◆ **CEL ZADANIA**: Wybierz z poniższego wykazu każdy wiersz zawierający ciąg „Focus” i przepisz go w całości. Wielkość liter ma znaczenie.

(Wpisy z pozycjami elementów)
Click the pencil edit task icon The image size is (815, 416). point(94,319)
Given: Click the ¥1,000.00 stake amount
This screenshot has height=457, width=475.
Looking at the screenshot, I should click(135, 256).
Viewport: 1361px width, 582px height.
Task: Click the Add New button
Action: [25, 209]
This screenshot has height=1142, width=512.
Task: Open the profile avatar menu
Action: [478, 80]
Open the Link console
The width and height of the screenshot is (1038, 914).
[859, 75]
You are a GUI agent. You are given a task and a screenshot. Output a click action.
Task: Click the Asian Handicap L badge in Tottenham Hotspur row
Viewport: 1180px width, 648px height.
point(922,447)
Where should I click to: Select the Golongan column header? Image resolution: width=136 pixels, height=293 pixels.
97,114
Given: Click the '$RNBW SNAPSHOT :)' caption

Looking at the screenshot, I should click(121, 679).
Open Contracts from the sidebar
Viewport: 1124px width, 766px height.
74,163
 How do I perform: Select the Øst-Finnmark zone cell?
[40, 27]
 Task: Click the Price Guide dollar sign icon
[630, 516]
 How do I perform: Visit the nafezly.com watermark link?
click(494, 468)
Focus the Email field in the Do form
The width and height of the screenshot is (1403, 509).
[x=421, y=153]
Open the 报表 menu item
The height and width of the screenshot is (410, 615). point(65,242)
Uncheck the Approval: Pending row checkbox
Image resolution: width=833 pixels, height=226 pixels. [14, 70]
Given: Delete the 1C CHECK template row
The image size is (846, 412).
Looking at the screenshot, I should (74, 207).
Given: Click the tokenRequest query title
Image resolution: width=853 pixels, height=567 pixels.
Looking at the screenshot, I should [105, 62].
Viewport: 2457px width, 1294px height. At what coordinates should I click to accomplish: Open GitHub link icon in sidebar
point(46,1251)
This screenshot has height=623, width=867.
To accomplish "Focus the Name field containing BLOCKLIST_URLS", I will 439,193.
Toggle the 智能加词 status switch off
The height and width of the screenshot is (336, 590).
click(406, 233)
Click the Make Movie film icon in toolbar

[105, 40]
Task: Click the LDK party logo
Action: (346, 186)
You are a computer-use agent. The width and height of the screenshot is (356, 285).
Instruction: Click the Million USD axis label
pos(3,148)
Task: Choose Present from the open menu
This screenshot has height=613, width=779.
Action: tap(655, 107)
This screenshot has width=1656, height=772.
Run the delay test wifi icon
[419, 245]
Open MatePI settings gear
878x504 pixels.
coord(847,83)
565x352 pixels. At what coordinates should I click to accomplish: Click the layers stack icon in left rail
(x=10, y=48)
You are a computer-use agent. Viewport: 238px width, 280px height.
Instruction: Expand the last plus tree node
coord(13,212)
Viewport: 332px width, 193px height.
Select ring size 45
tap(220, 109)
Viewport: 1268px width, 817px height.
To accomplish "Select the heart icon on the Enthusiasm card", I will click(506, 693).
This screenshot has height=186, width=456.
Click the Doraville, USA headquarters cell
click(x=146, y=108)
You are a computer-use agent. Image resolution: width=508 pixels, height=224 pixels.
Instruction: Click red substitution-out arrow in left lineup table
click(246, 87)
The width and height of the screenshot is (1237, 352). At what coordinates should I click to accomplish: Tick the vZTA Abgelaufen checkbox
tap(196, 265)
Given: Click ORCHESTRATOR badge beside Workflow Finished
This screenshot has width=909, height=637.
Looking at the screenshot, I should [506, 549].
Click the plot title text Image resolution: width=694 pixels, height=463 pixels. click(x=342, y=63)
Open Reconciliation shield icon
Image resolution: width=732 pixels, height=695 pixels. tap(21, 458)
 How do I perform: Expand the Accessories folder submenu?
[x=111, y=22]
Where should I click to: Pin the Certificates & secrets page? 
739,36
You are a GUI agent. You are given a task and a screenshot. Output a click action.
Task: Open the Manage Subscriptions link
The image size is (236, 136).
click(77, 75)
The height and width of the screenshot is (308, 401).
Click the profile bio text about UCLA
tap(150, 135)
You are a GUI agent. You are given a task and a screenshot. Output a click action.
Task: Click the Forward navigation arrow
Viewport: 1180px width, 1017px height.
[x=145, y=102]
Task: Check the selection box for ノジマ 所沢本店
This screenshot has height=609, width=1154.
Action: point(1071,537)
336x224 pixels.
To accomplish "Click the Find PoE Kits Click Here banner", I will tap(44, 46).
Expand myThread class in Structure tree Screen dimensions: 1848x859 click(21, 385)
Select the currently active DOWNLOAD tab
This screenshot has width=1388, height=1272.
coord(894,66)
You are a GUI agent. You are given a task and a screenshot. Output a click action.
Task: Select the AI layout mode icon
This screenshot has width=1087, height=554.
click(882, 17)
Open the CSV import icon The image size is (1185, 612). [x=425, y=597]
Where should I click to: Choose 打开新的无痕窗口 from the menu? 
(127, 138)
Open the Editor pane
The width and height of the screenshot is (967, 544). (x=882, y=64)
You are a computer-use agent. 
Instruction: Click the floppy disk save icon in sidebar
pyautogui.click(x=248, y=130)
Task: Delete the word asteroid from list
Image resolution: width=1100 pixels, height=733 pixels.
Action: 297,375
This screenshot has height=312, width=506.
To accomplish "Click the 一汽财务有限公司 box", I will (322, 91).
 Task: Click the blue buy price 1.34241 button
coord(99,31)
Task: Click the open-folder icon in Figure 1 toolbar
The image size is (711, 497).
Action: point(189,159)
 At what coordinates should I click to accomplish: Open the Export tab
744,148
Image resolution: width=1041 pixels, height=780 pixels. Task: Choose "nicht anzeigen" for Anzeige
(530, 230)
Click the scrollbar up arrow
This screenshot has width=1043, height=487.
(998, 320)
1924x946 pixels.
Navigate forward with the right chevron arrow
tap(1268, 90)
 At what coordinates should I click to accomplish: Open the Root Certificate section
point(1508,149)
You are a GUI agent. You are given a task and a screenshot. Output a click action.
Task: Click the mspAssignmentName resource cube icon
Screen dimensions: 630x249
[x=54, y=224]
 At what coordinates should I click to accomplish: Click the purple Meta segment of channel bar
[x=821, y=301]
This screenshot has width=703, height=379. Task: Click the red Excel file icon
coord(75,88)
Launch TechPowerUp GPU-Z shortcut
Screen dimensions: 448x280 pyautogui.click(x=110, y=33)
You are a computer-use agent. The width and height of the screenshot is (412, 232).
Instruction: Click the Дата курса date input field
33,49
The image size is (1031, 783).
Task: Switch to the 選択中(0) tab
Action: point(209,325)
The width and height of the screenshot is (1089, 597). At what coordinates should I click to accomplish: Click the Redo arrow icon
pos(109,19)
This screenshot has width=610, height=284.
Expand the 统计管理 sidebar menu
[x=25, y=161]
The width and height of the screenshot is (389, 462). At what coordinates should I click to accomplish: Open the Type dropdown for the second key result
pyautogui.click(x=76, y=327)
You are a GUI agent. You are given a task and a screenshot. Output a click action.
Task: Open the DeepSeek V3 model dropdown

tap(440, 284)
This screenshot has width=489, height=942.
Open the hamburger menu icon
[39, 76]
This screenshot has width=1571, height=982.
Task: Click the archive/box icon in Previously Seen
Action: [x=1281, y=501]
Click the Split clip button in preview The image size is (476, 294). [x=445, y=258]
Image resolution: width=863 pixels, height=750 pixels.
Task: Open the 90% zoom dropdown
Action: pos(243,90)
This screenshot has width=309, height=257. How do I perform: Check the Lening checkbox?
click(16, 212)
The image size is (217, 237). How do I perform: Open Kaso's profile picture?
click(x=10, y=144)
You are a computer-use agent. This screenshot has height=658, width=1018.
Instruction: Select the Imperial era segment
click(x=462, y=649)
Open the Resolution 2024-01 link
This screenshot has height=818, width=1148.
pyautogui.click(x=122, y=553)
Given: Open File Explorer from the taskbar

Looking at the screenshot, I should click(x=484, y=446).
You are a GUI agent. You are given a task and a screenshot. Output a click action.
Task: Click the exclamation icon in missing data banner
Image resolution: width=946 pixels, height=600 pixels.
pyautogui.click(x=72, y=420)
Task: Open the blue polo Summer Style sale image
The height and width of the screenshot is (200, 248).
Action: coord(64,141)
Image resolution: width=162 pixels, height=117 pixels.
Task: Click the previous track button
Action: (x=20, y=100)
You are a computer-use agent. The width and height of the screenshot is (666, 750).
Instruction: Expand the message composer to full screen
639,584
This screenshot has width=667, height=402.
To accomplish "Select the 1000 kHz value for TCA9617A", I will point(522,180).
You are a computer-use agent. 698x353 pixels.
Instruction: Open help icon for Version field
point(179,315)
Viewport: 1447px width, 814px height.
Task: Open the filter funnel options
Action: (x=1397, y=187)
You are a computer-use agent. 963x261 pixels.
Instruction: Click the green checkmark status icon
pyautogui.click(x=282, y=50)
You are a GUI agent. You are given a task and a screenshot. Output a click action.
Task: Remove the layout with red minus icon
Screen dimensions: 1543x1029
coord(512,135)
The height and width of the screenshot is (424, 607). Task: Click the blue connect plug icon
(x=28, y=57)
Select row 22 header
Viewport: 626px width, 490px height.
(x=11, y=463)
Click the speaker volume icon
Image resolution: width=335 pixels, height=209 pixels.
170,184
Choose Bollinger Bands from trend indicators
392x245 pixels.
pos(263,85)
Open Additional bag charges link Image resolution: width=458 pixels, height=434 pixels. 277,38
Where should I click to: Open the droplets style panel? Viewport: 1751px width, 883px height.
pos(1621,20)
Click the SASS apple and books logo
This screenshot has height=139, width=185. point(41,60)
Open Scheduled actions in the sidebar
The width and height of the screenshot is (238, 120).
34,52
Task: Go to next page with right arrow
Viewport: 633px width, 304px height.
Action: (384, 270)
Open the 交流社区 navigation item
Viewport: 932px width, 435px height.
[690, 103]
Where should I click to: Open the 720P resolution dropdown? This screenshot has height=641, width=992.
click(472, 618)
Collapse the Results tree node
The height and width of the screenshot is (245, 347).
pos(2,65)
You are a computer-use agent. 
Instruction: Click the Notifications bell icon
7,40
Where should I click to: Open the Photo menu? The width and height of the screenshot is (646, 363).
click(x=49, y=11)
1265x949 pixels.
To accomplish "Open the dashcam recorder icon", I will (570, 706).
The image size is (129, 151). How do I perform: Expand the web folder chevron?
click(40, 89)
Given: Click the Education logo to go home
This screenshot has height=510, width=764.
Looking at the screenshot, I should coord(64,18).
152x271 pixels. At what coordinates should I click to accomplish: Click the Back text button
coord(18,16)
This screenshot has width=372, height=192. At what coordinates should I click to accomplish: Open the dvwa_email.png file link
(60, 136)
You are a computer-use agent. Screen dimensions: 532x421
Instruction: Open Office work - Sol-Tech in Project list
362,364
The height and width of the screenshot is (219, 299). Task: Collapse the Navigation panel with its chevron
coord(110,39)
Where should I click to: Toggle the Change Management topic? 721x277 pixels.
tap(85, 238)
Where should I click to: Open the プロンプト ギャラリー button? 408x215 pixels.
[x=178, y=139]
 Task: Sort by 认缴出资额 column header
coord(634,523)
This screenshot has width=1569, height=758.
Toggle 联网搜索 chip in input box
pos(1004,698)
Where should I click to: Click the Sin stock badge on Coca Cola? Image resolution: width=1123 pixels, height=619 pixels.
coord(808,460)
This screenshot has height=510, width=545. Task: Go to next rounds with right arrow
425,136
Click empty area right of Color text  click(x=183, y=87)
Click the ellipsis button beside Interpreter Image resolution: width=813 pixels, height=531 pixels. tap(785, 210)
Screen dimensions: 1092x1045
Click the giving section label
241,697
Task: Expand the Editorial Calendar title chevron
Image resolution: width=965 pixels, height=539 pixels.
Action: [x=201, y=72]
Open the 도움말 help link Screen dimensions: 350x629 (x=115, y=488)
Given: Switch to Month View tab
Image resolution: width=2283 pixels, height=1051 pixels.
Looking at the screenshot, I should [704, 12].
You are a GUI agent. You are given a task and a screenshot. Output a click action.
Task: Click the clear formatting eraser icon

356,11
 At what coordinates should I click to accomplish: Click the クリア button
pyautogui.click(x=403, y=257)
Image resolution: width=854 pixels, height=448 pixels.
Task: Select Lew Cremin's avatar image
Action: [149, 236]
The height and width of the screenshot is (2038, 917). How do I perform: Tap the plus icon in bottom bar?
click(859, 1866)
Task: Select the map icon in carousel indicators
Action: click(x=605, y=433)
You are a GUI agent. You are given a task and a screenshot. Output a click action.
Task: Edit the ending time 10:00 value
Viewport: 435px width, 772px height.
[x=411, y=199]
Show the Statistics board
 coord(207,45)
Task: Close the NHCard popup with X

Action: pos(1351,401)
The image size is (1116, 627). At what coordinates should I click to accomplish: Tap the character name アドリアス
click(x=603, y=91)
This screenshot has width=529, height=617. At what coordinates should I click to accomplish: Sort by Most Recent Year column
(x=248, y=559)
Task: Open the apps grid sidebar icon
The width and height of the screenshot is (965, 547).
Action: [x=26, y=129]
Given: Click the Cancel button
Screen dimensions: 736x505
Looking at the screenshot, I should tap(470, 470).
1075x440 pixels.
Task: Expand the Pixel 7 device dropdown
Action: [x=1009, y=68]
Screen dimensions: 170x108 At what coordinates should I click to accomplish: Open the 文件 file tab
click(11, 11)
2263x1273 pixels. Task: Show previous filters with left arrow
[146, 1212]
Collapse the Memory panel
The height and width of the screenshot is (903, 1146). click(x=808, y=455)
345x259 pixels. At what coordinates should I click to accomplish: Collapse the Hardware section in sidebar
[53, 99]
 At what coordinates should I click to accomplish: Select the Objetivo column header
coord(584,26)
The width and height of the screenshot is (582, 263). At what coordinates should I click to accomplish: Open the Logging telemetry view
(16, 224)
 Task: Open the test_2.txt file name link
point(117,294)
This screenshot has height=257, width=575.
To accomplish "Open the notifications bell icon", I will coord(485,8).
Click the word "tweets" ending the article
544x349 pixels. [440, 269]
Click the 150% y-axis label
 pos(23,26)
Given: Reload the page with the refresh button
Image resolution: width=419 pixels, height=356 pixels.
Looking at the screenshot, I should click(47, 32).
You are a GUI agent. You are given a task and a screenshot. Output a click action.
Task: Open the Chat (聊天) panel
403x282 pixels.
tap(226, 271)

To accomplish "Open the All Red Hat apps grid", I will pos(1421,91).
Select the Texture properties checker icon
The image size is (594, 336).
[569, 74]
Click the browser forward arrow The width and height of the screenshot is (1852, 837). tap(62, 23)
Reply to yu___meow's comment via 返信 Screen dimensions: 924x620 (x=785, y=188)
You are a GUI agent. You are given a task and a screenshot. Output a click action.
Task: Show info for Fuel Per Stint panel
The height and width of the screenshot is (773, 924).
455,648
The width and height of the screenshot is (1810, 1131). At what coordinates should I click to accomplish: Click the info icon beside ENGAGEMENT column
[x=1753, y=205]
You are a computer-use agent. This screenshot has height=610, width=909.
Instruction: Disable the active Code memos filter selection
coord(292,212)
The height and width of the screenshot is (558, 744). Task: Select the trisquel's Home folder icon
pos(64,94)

◆ **ODPOWIEDŹ PISEMNA**:
Focus the Email field in the Do form
To accomplish "Focus the Name field containing BLOCKLIST_URLS", I will 439,193.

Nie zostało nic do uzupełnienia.